El encuentro, rodeado de una carga emocional extra por el contexto histórico, comenzó con un desarrollo disputado y táctico. Inglaterra, bajo la dirección de Thomas Tuchel, mostró solidez defensiva hasta que el gol de Gordon pareció inclinar la balanza. Sin embargo, el planteo conservador de los ingleses en los minutos finales —al intentar refugiarse cerca de su área— le permitió a la Argentina volcarse en ataque. La jerarquía de Messi fue el faro que iluminó la remontada: el capitán, con dos asistencias quirúrgicas, demostró una vez más su vigencia y capacidad para desequilibrar en los momentos de mayor presión.

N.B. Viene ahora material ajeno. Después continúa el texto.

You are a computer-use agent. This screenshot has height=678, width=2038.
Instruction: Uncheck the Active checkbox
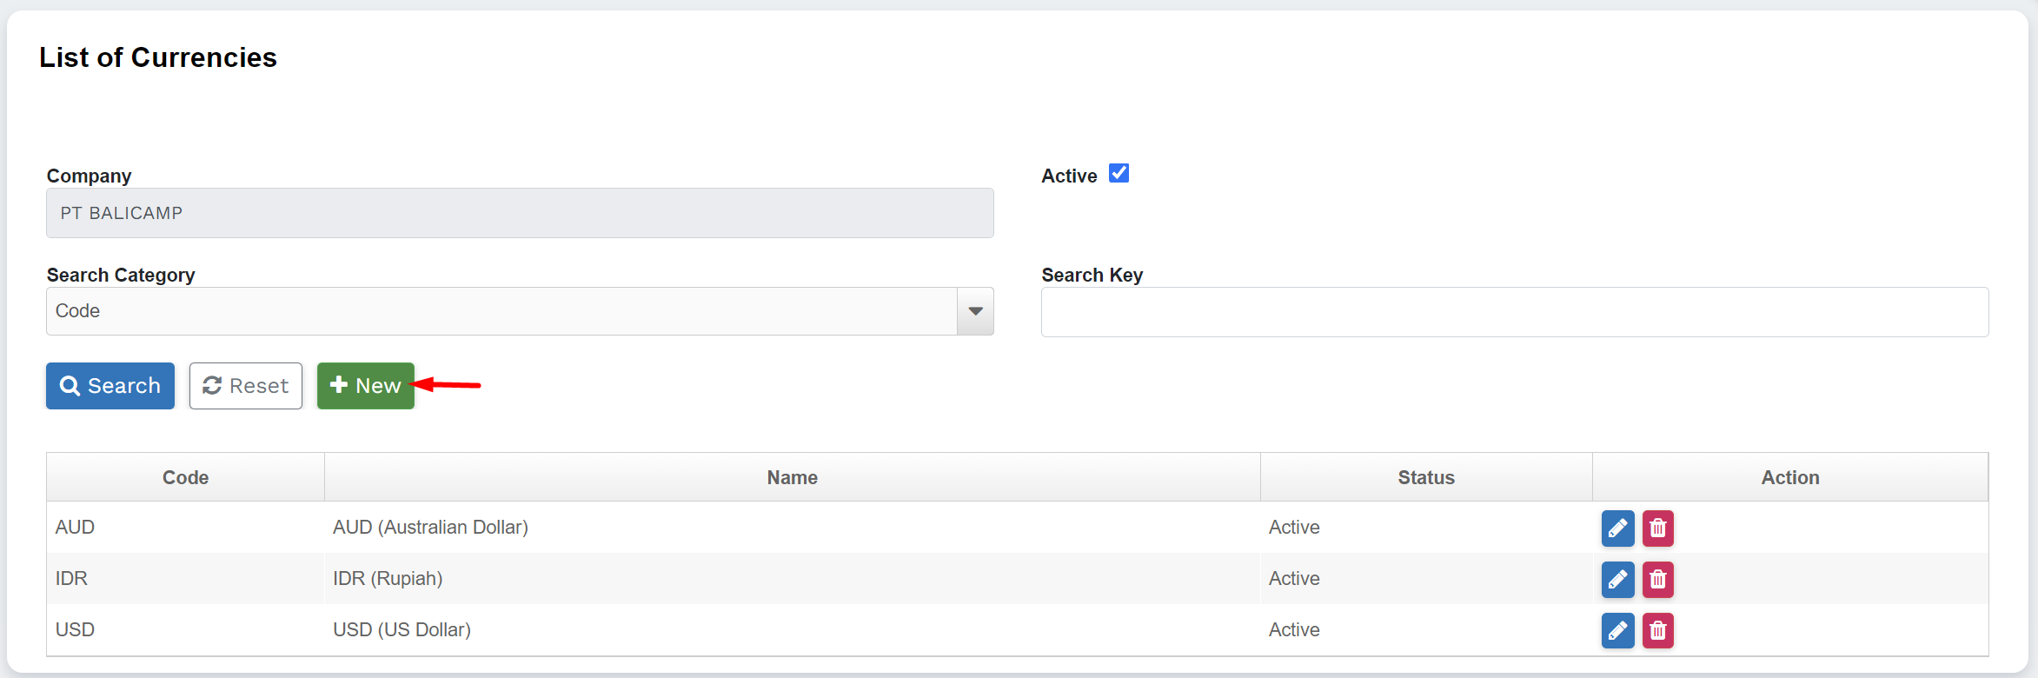click(x=1119, y=174)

La victoria no solo significa el pase a la final, sino que reafirma la chapa de candidato de este equipo, que ya tiene garantizado el partido definitorio tras haber superado un camino complejo. Mientras la Albiceleste celebraba su pase a la final con una bandera que recordaba la soberanía sobre las islas Malvinas, el rival del próximo domingo ya estaba definido: España, que dejó en el camino a Francia, será el último obstáculo en la búsqueda de la gloria. Por su parte, el seleccionado inglés cerrará su participación mundialista este sábado, disputando el tercer puesto ante los franceses en Miami.
El MetLife Stadium de Nueva Jersey será el escenario donde, el próximo domingo desde las 16:00, se definirá al nuevo campeón del mundo. Argentina buscará su segunda estrella consecutiva y la tercera en su historia reciente, frente a un seleccionado español que llega con un andar arrollador. El duelo promete ser un choque de estilos entre el pragmatismo y la resiliencia argentina frente a la propuesta de fútbol de posición que caracteriza a «La Roja». La mesa está servida para una final que ya se anticipa como un clásico moderno del fútbol mundial.